Set task 1: In the passage about gaming for a class, what does the writer expect to binge on once the semester is over?

Don't get me wrong, class discussions managed to maintain my interest, but the discussions revolved around the required reading, such as Reality is Broken or Synthetic Worlds, not so much the games we were playing. The personal obsession with meeting meager in-game goals mixed with the lack of time to laugh about how hilariously overpowered I was in the games I was playing made gaming feel like not just a waste of time, but an unnecessarily exhausting one at that, with few real rewards.

I may not be an English major, but I do enjoy writing and thinking about various things I enjoy, such as comics and video games. I feel like I would have continued to enjoy the games I was playing if instead of focusing on the time I was playing or the Achievements I've accomplished, I could instead play to my heart's content, not caring about how long I've played or what I've actually done, and just chronicle my experiences after the fact.

Bah, forget it. What I'm trying to say I guess is that I hate being forced to do something that I would otherwise enjoy doing. I have the same thing with reading books. If I want to read a book, I can burn through it no problem, but if I MUST read a book, for a class, and have to take notes or write a paper or whatever, I cease to enjoy reading, because now I can't focus on the book, as I'm constantly thinking about what I will be doing with the material.

Just like reading though, I doubt this will actually stop me from enjoying gaming, once I'm no longer forced to do it. The second I'm done with this semester, I expect to go on a several-day Spiral Knights/Crash Bandicoot binge.

Set task 2: Write out the records from the line holding "Real Deals (187, 2463)" through the end of the records, substituting "Game Results" for "Scores & Results" and leaving everything else unchanged.

Entries provided:

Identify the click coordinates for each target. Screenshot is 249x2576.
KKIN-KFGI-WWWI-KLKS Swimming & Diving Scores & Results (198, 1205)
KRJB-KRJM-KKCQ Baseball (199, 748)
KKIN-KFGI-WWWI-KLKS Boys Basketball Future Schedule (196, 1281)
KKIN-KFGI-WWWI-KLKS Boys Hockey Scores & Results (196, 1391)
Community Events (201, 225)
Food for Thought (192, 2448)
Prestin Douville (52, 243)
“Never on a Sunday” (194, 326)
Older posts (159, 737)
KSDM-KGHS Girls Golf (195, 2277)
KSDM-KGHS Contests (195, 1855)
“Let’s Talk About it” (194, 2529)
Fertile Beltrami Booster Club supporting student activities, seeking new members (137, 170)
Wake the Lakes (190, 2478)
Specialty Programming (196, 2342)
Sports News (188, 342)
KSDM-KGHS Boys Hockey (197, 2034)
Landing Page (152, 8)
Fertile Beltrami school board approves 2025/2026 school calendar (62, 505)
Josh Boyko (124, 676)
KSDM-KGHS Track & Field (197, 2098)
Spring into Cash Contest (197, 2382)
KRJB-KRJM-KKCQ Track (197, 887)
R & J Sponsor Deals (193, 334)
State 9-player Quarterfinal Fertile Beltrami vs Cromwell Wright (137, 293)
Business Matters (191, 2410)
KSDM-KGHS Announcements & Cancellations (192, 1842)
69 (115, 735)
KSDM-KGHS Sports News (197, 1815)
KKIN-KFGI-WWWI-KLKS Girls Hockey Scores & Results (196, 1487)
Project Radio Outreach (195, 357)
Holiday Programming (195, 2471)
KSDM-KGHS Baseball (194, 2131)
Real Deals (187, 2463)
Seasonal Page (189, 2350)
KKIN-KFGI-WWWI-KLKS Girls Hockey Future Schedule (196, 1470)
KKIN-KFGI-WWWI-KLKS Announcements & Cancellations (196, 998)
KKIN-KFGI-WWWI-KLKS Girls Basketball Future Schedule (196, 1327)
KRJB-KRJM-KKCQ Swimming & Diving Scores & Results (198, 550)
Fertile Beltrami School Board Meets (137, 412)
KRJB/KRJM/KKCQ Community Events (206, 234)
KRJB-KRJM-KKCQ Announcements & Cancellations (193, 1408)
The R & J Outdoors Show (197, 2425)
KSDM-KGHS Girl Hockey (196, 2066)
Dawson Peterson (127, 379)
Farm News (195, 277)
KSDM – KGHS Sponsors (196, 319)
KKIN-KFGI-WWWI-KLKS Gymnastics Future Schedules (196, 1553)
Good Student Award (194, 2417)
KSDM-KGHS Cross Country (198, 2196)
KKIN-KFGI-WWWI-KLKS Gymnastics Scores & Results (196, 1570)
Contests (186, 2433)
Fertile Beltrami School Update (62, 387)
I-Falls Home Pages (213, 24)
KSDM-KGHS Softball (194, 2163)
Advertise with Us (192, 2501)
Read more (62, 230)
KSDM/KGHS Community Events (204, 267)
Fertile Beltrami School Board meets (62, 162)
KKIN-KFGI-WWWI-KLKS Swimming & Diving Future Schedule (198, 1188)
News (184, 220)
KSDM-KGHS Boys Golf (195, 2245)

Correct answer 1: Spiral Knights and Crash Bandicoot, for several days.

Correct answer 2:
Real Deals (187, 2463)
Seasonal Page (189, 2350)
KKIN-KFGI-WWWI-KLKS Girls Hockey Future Schedule (196, 1470)
KKIN-KFGI-WWWI-KLKS Announcements & Cancellations (196, 998)
KKIN-KFGI-WWWI-KLKS Girls Basketball Future Schedule (196, 1327)
KRJB-KRJM-KKCQ Swimming & Diving Game Results (198, 550)
Fertile Beltrami School Board Meets (137, 412)
KRJB/KRJM/KKCQ Community Events (206, 234)
KRJB-KRJM-KKCQ Announcements & Cancellations (193, 1408)
The R & J Outdoors Show (197, 2425)
KSDM-KGHS Girl Hockey (196, 2066)
Dawson Peterson (127, 379)
Farm News (195, 277)
KSDM – KGHS Sponsors (196, 319)
KKIN-KFGI-WWWI-KLKS Gymnastics Future Schedules (196, 1553)
Good Student Award (194, 2417)
KSDM-KGHS Cross Country (198, 2196)
KKIN-KFGI-WWWI-KLKS Gymnastics Game Results (196, 1570)
Contests (186, 2433)
Fertile Beltrami School Update (62, 387)
I-Falls Home Pages (213, 24)
KSDM-KGHS Softball (194, 2163)
Advertise with Us (192, 2501)
Read more (62, 230)
KSDM/KGHS Community Events (204, 267)
Fertile Beltrami School Board meets (62, 162)
KKIN-KFGI-WWWI-KLKS Swimming & Diving Future Schedule (198, 1188)
News (184, 220)
KSDM-KGHS Boys Golf (195, 2245)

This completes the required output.